In a recent visit to London’s Museum of Natural History, just a second’s glance at a fully realized dinosaur skeleton was enough to send me back to the time where I actually lived it. Beastly green reptiles actually crossed the earth, dangerous at each corner of a two-dimensional map. The painted foliage around me quickly becomes green with life and sixty five million years flash before me, in a dashing blur of parallax scrolling and mode seven effects. Whisked away, I’m encased in a childlike world of wonder and discovery where anything belonging to that memory is possible. My mind re-shapes as a hero in a distant land; paradise in bloom. The world around me sees a much more distilled image: a blithering idiot, standing in one spot, with anyone attempting communication only hearing faint mumbles of “that time I played Chrono Trigger and it was awesome.” Sure my partner who has to carry around my empty husk for the rest of the day is pissed off, but at least I’m happy, like a small child.

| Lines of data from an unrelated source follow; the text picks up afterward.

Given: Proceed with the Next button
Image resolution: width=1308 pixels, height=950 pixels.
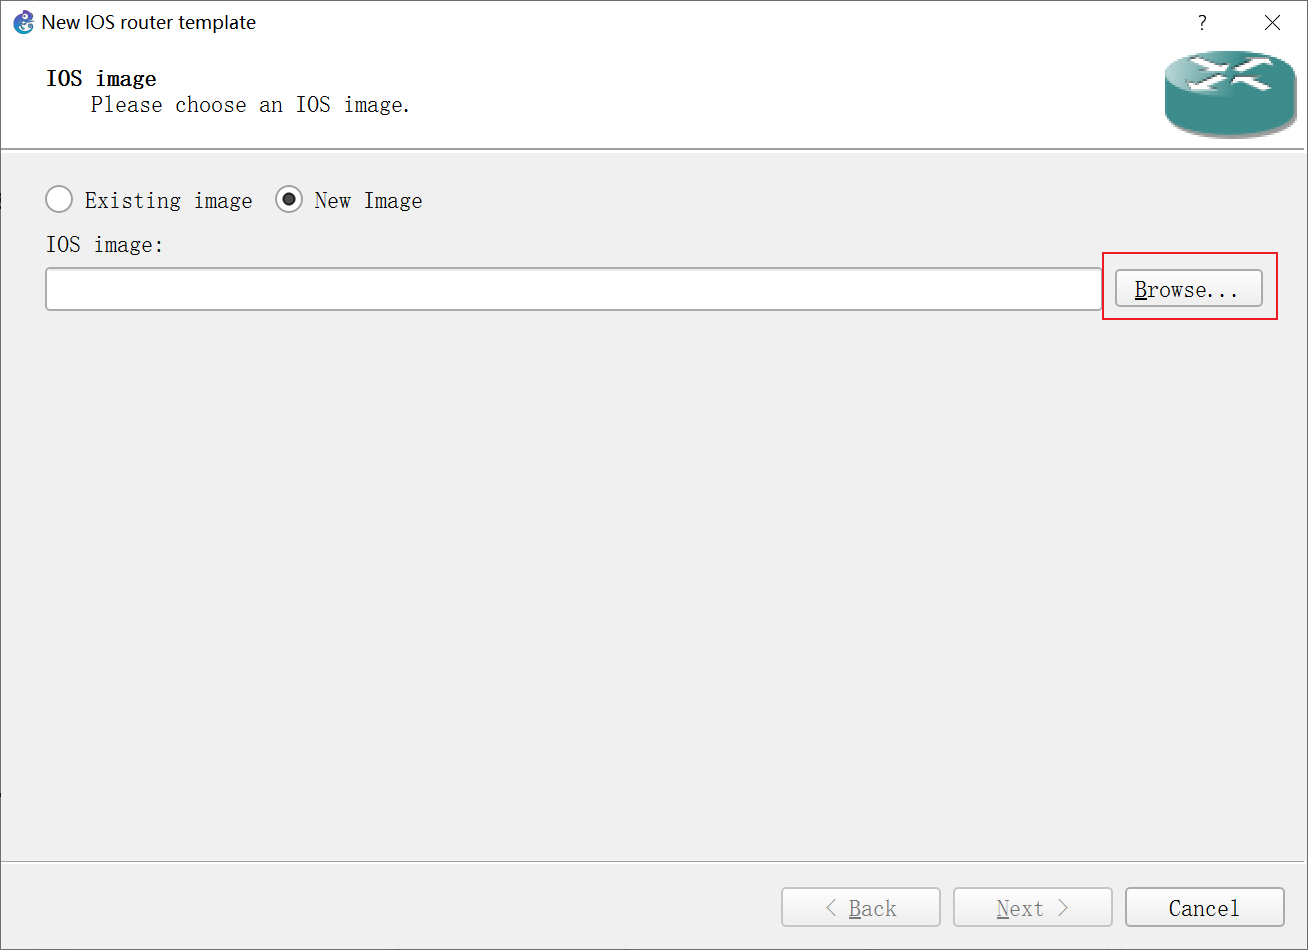Looking at the screenshot, I should [x=1032, y=908].
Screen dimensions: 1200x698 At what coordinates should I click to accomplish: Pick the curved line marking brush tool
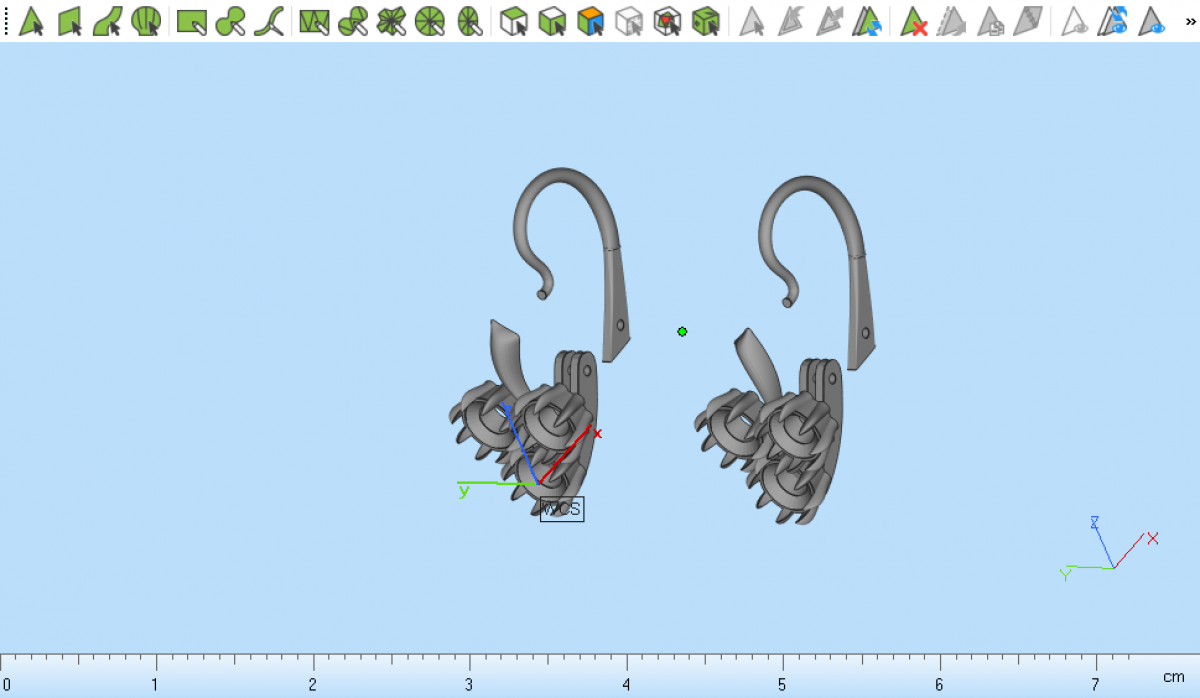tap(269, 21)
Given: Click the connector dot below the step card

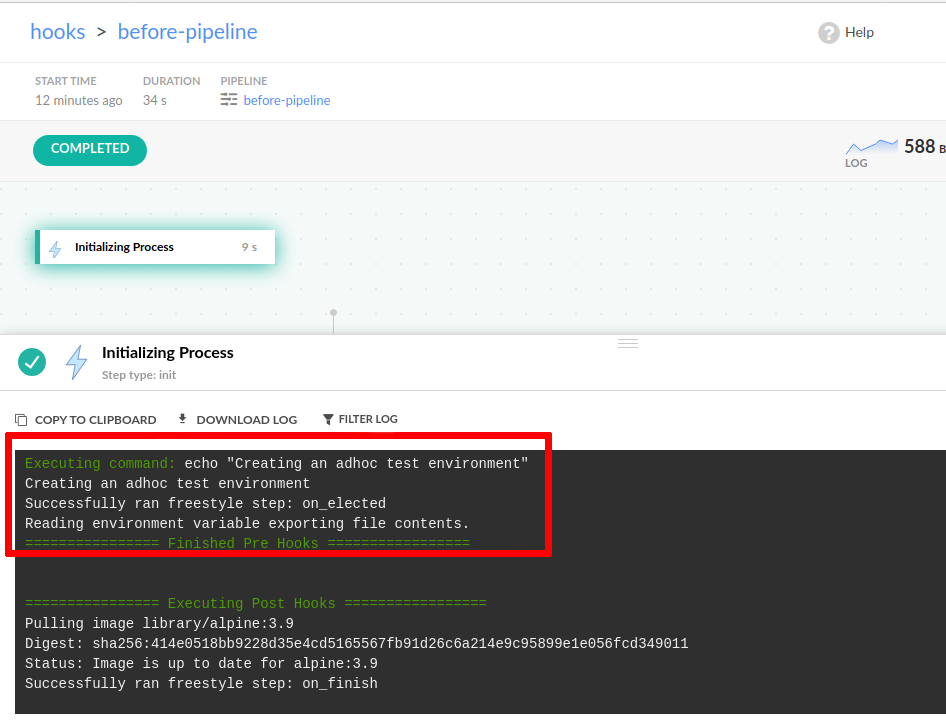Looking at the screenshot, I should (x=333, y=313).
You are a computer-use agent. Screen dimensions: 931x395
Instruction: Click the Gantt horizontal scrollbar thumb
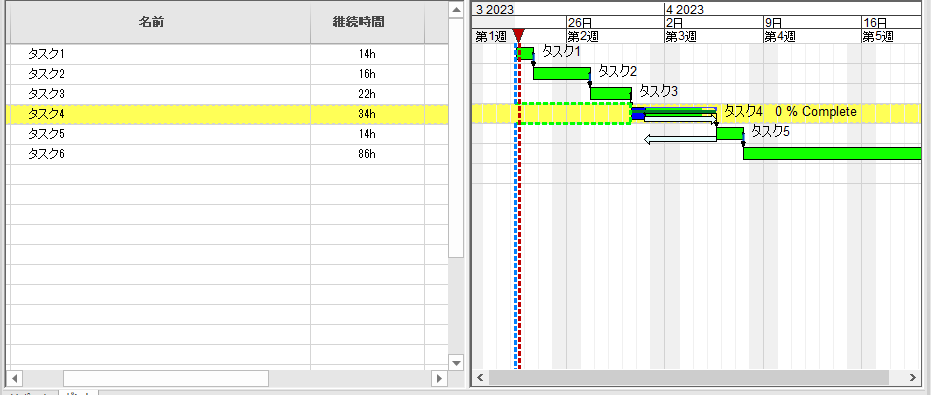click(x=688, y=377)
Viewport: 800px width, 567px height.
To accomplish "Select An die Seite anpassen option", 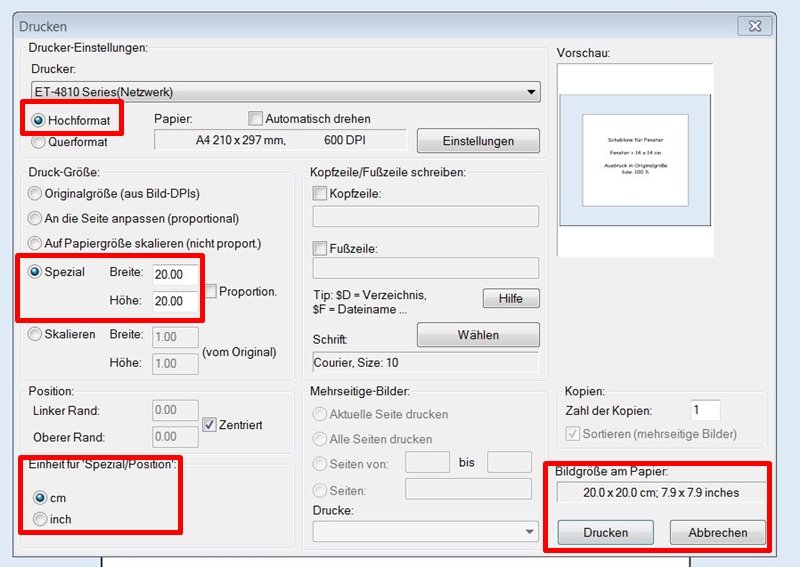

In childhood, you don’t really have to think of anything much, apart from what matters to you.


Pictured: Chrono Trigger, through the eyes of someone not quite in touch with reality.

I saw this rock later on, it was blue, and it reminded me of that ice level from Donkey Kong Country 2. Now before it becomes the focus of this piece I’d just like to make a point: I love how people are able to associate these overtly menial objects with old memories. One man’s refuse is another man’s treasure, as the saying goes. It is a beautiful practice to be able to draw out your own past from insignificant glimpses, or subliminal hints from afar. These mortal powers we all contain could essentially pull an adventure out of a dumpster, and in my far-too-optimistic-for-this-day-and-age mind, I’ve come to believe that the whole world is a canvas of beauty and mystery, waiting for our thoughts to paint a story that will be meaningful to our individual lives. Looking over my shoulder, I would have to tread some divine responsibility for my ridiculously sunny outlook on the world of Donkey Kong itself. Still, I’d never have dreamed it any other way. It was just a rock really: ask anyone. But most importantly, it meant something to me.

Somewhere between the ages of seven and ten, I lived this game. And for good reason too. I can fly. I can soar through the trees at blistering speeds. Physics go unquestioned as my hair keeps me afloat from danger, and I’m absorbed by the sounds of the jungle. Music fills the air, pulsing with a powerful tribal rave. Each thump-thump-thump of the drum is met with a squeak-squeak-squeak of enemies being crushed underneath my own weight; the synchronicity of the environment is enough to keep me absorbed here forever, in perfect Zen. Birds chirping, animals squawking, monsoons dripping down in front of my eyes; it created a powerful hypnosis whose effects made you forget that the entire world corresponded to four buttons on a piece of plastic. (If only the rest of the world was this simple.) Miraculously, the tether that binds us to this world is just a single wire that comes out from the television.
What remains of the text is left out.